- Illicium hottense: Preserved specimen of Illicium hottense, consisting of a twig with pale brown leaves
- Conservation status: Endangered (IUCN 3.1)

Scientific classification
- Kingdom: Plantae
- Clade: Tracheophytes
- Clade: Angiosperms
- Order: Austrobaileyales
- Family: Schisandraceae
- Genus: Illicium
- Species: I. hottense
- Binomial name: Illicium hottense A.Guerrero, Judd & A.B.Morris

= Illicium hottense =

- Genus: Illicium
- Species: hottense
- Authority: A.Guerrero, Judd & A.B.Morris
- Conservation status: EN

Species of flowering plant

Illicium hottense is a species of flowering plant in the family Schisandraceae. It is a shrub or tree with leathery leaves, yellow and pink flowers, and brown seeds. The species is native to Haiti, and is used for charcoal and as a star anise substitute.

Illicium hottense was described in 2004, and is listed as Endangered by the IUCN.

==Taxonomy==
The species was described in 2004, by Angela Guerrero, Walter Stephen Judd, and Ashley B. Morris.
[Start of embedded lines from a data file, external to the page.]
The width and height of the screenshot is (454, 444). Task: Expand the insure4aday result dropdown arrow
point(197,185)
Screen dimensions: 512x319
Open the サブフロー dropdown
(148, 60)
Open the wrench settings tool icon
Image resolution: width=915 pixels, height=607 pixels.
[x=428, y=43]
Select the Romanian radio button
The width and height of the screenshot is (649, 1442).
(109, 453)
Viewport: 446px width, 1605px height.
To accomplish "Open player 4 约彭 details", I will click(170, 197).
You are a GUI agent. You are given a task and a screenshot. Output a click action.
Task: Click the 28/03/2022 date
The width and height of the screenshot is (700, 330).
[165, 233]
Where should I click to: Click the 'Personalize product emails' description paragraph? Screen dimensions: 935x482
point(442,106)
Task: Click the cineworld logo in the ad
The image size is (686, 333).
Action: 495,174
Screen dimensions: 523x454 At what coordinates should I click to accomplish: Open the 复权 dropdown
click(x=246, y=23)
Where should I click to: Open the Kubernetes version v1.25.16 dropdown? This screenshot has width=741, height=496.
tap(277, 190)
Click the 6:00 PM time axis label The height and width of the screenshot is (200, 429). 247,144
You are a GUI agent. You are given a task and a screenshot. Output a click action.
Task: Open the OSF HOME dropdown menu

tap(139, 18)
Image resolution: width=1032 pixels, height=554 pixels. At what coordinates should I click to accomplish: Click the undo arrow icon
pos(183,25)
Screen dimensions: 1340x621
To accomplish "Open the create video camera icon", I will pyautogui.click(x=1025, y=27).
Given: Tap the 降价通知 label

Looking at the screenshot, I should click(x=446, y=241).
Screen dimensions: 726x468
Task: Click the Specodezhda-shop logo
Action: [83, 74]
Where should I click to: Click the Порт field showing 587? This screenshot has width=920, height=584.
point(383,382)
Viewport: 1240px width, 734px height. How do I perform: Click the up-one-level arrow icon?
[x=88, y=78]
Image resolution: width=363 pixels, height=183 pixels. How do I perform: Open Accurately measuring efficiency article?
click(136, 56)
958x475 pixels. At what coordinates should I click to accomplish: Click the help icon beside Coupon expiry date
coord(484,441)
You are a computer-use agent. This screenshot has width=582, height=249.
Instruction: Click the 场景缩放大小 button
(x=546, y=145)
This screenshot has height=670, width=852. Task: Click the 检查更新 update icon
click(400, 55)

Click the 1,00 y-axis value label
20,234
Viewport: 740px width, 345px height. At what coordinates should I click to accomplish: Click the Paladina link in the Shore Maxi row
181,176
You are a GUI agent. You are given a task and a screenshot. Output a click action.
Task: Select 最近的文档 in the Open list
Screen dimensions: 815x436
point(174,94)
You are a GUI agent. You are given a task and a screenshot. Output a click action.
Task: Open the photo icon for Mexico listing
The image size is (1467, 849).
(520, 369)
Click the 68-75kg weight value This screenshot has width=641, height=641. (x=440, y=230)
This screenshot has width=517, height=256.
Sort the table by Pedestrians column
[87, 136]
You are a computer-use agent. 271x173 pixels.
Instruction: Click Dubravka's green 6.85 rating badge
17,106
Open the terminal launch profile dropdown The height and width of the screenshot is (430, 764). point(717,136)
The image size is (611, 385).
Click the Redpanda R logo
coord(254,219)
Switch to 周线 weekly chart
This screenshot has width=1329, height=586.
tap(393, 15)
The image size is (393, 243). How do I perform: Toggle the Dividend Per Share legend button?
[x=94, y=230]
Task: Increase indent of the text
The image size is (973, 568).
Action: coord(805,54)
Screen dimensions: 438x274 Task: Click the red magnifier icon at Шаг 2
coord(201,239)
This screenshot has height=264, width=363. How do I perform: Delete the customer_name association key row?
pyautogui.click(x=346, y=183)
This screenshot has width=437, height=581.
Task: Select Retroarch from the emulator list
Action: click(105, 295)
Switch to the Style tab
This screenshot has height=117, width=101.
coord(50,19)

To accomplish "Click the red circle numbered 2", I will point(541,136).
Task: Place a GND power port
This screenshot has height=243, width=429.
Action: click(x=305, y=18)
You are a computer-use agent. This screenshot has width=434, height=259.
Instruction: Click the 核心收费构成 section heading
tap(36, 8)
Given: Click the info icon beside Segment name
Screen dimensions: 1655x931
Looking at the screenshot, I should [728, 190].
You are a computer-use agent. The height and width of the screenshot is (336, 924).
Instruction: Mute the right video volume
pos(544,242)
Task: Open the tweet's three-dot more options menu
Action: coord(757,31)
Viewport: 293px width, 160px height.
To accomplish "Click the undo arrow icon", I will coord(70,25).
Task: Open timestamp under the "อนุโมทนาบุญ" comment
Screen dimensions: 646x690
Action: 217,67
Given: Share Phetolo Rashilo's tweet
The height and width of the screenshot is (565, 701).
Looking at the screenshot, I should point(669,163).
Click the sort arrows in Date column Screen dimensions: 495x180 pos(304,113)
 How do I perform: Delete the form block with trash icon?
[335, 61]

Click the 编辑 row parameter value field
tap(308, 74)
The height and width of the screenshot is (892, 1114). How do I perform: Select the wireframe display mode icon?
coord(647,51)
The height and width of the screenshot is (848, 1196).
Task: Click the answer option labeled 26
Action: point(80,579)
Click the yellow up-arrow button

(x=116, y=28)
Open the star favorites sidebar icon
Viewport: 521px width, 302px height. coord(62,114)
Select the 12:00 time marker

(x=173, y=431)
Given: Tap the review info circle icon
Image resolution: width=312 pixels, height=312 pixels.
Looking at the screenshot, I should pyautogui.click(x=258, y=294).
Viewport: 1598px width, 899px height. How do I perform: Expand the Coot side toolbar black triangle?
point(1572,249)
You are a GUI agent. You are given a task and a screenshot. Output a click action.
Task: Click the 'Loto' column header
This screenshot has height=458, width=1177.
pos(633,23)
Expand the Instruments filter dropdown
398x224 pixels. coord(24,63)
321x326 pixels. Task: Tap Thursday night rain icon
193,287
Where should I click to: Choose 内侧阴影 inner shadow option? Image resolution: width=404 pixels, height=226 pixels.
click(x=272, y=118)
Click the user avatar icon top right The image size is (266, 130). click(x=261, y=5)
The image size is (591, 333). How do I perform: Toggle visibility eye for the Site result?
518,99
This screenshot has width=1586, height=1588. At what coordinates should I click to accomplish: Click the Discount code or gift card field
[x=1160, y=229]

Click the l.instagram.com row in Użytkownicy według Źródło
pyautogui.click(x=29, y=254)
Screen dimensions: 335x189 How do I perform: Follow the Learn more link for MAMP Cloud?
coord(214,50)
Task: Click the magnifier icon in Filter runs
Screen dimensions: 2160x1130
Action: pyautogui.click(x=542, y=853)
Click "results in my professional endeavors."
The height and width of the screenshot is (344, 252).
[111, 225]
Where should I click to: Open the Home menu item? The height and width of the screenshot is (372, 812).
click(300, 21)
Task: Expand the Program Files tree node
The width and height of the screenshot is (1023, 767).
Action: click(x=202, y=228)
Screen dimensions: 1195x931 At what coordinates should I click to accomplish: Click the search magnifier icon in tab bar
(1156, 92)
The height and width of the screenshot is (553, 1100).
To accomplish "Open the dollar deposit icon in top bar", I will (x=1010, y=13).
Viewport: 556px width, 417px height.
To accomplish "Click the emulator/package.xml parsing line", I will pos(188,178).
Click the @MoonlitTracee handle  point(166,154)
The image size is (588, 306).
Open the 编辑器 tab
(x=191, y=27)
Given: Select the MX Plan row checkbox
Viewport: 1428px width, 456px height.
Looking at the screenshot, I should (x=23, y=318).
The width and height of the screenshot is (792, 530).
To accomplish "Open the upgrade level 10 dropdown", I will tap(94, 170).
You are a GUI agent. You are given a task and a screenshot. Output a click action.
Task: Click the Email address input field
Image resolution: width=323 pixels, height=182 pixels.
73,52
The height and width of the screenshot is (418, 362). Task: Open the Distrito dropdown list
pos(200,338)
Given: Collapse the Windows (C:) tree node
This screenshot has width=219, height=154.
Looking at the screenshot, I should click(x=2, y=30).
It was previously confused with Illicium ekmanii.

Illicium hottense is part of the section Cymbostemon and the subsection Parviflorum, along with Illicium ekmanii, Illicium parviflorum, and Illicium cubense.

==Distribution==
Illicium hottense is native to the wet tropical biome of Massif de la Hotte, Haiti. It grows in Pinus occidentalis forests, and has been found in association with Alchornea latifolia, Besleria lutea, Cecropia peltata, Cestrum bicolor, Chrysophyllum argenteum, Coccoloba costata, Miconia subhirsuta, Varronia lima, Frodinia tremula, Eugenia christii, Eugenia foetida, Ficus, Hamelia patens, Hieronyma domingensis, Lobelia robusta, Lunania mauritii, Maytenus hotteana, Miconia laevigata, Miconia prasina, Miconia subcompressa, Myrcia tiburoniana, Myrsine coriacea, Parathesis serrulata, Phyllanthus myriophyllus, Piper hispidum, Piper oviedoi, Piper umbellatum, Pisonia aculeata, Palicourea pubescens, Gesneria bicolor, Sapium haitiense, Sideroxylon cubense, Sloanea ilicifolia, Sphyrospermum buxifolium, Tabebuia conferta, Tapura haitiensis, Terminalia domingensis, Chaetogastra longifolia, and Turpinia picardae.

The species is present at elevations of 750-1560 m. Its estimated extent of occurrence is 2084 km2.

==Description==
Illicium hottense is a shrub or small tree that grows up to 4 m high.

The leaves are thinly leathery, dull green to olivaceous, elliptical to obovate-elliptical, 3.5-9.2 cm long, and 1.4-3.6 cm wide. The leaf stems are 7-13 mm long.

The flowers are solitary, and grow on 3.5-10 mm long stems. The flowers have sixteen to twenty tepals, which are orbicular to deltoid, and yellowish with pink tinges. The outer tepals are ovate, and up to 7 mm. The inner tepals are orbicular, and up to 4 mm long. The flowers have six or eight stamens, and ten to thirteen carpels.

The follicles form a star-like cluster. The seeds are smooth, brown to straw-coloured, 4.8-5.5 mm long, and 3.5-4 mm wide.

The species' generation length is fifteen to thirty years.

==Uses==
Illicium hottense is used for charcoal. The fruits are used as a substitute for star anise.

==Conservation==
In 2020, the IUCN assessed Illicium hottense as Endangered. It is threatened by fire, agriculture, and use for charcoal. The estimated number of mature individuals is between five hundred and one thousand. It occurs in protected areas, including Pic Macaya National Park and Grand Bois National Park.

==Nomenclature==
The specific epithet hottense refers to the Massif de la Hotte. In French, the species is known as Bois graine noire, Bois graine, or Anis étoilé marron.